• **Exercise**
Each line from the one with "Given: Open the 积分兑换 points exchange" through the last line of the material is to be printed exactly; no other line and no picture belongs in the copy.

◇ ◇ ◇ ◇

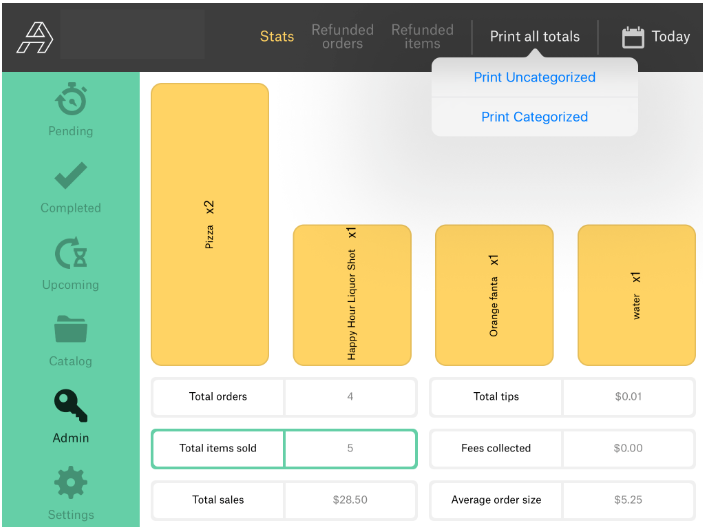Open the Catalog folder icon
The width and height of the screenshot is (703, 527).
tap(70, 330)
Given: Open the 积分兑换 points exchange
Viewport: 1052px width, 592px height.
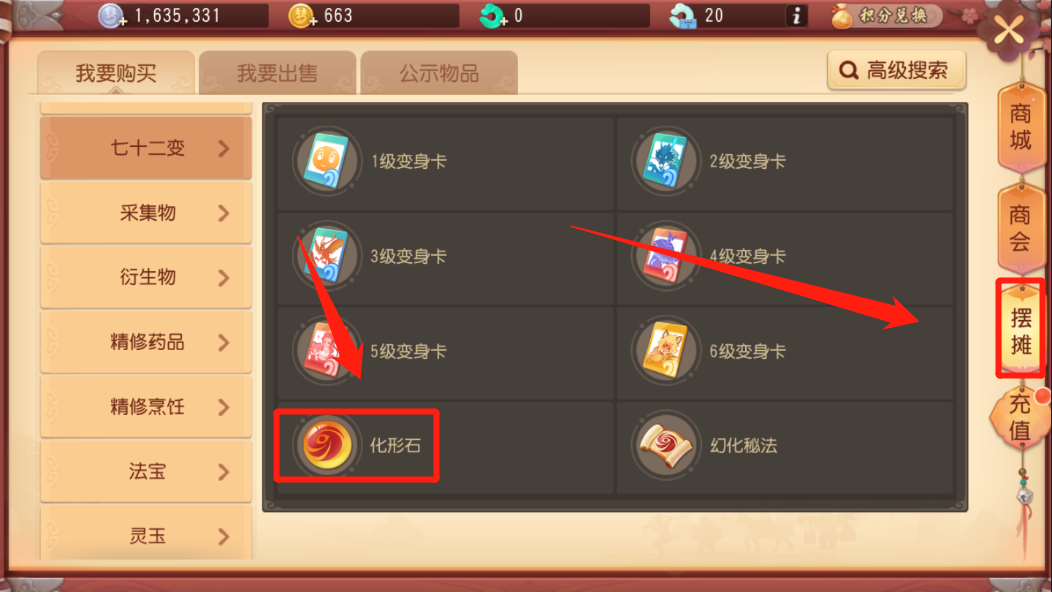Looking at the screenshot, I should click(886, 15).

◇ ◇ ◇ ◇

• **Answer section**
Given: Open the 积分兑换 points exchange
Viewport: 1052px width, 592px height.
Looking at the screenshot, I should click(886, 15).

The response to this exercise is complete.